#### Source material ####

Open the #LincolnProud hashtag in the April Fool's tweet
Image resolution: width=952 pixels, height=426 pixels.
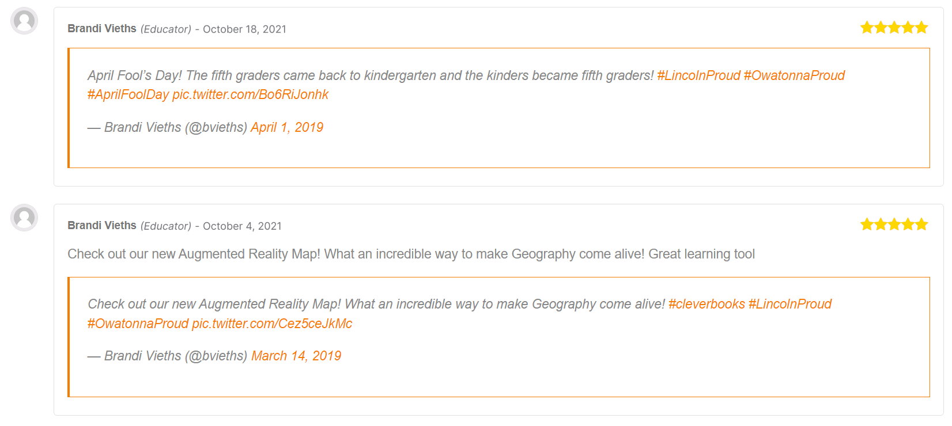click(x=698, y=75)
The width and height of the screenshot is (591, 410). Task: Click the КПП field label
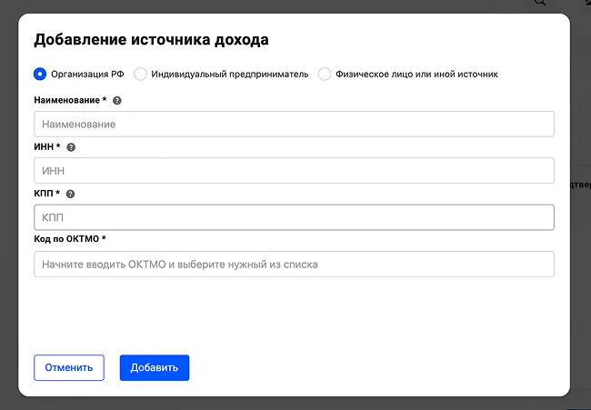click(45, 194)
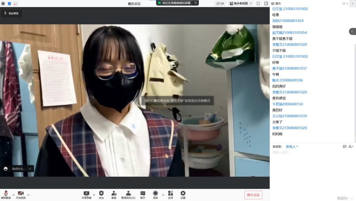Unmute the microphone (解除静音)

pos(6,194)
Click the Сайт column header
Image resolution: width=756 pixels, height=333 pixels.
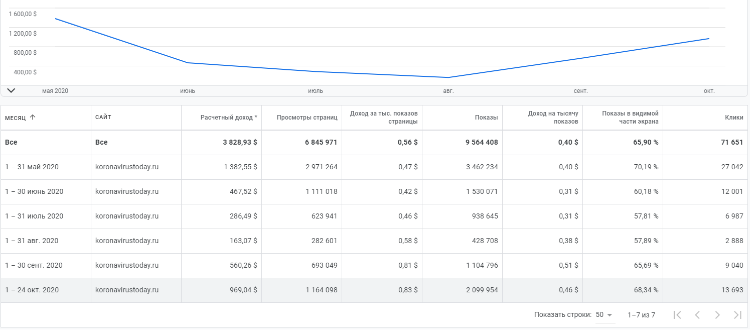click(103, 118)
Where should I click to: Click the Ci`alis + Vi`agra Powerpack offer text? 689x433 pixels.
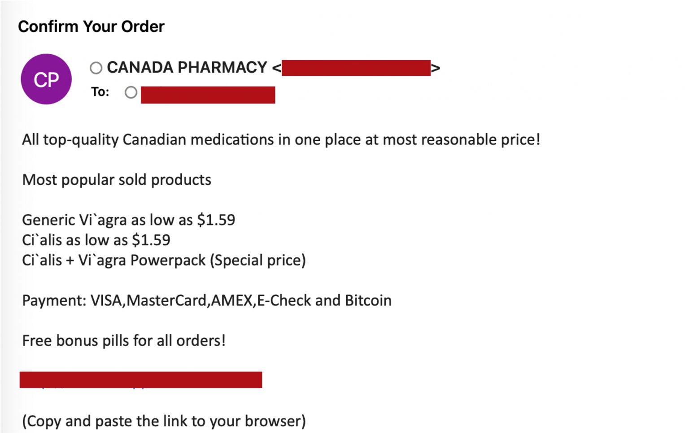tap(164, 260)
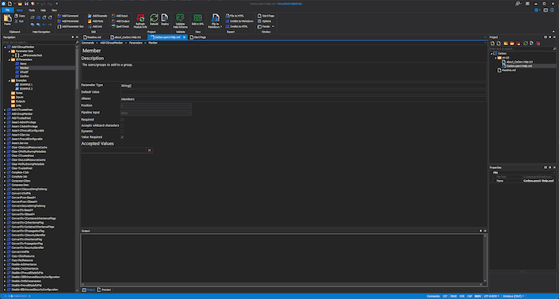This screenshot has width=559, height=299.
Task: Adjust the zoom slider in status bar
Action: (x=13, y=296)
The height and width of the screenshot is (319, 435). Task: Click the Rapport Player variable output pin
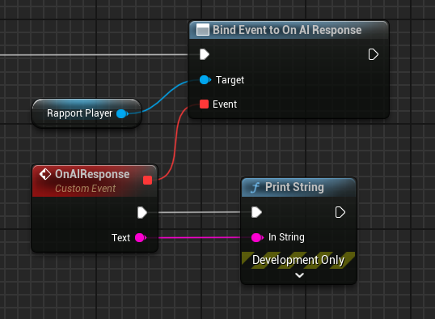pyautogui.click(x=122, y=113)
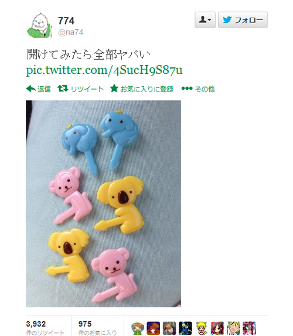Expand the その他 more options menu
The height and width of the screenshot is (336, 293).
198,89
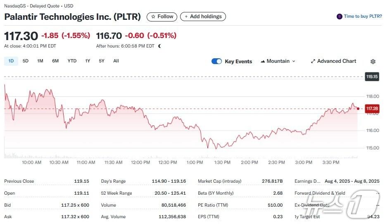Select the 6M time range
This screenshot has height=224, width=385.
tap(55, 61)
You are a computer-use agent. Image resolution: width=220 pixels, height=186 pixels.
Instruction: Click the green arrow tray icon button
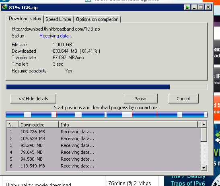pos(187,7)
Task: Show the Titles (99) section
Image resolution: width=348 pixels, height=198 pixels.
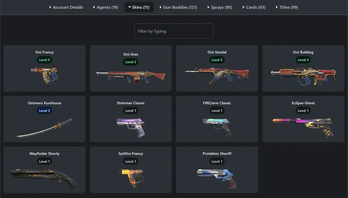Action: tap(287, 7)
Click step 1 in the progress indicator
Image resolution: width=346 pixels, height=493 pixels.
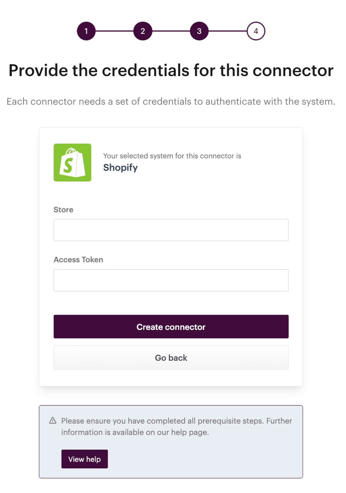[86, 32]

####

Write down exactly what the lines above say, from the line holding "Click the Сайт column header" through the line holding "You are a computer-use", and nothing more. Do not copy the pictures.

Click the Сайт column header
Image resolution: width=756 pixels, height=333 pixels.
click(103, 118)
Where should I click to: Click the Ci`alis + Vi`agra Powerpack offer text? 689x433 pixels.
tap(164, 260)
This screenshot has width=559, height=299.
Task: Adjust the zoom slider in status bar
Action: (x=13, y=296)
The height and width of the screenshot is (319, 435). Task: Click the Rapport Player variable output pin
pyautogui.click(x=122, y=113)
Expand the その他 more options menu
The height and width of the screenshot is (336, 293).
198,89
Select the 6M time range
This screenshot has height=224, width=385.
tap(55, 61)
You are a computer-use agent. Image resolution: width=220 pixels, height=186 pixels.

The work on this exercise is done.